The intelligence should find you. Not the other way around.

Energy intelligence platform delivering actionable conclusions — from raw data to signals to recommendations

It’s Monday morning.

Before you can do your job, you have to build the picture:

You open the first tab…
Pull the CSV…
Cross-reference the rate sheet…
Check the utility update: did PECO reset their quarterly rate?...
Is PPL still where it was last week?...

You paste the numbers into the formula you’ve built and rebuilt over years, the one that lives in a workbook only you fully understand.

You do this not because you love it. You do it because without it, you’re flying blind.

By the time you have a clear view of where you stand, an hour is gone. Maybe more.

This is not a data problem. Energy retailers have more data than they’ve ever had. The problem is that no one has organized that data into something that ends with a conclusion you can act on.
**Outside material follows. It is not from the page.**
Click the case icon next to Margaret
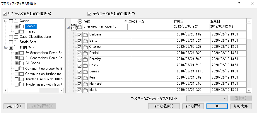Image resolution: width=258 pixels, height=114 pixels. pyautogui.click(x=85, y=84)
Instead, the work of synthesis falls on you… Every. Single. Morning.

There’s a Hierarchy Nobody Talks About

Data is not the same as a derived value. A derived value is not the same as a signal. And a signal is not the same as intel.

Most analytics platforms hand you data and call it insight. Some go a step further and calculate derived values: your churn rate, your net flow, your headroom against the utility default. A few will surface a signal when something crosses a threshold or something moves. But they stop there. They hand you the alert and walk away. What you do with it is your problem.

Intel is different. Intel is the system saying: here is what happened, here is what it means, and here is what you should consider doing about it. It evaluates the signal in context — against your portfolio, against adjacent markets, against what your best-performing channels are actually doing — and hands you a conclusion.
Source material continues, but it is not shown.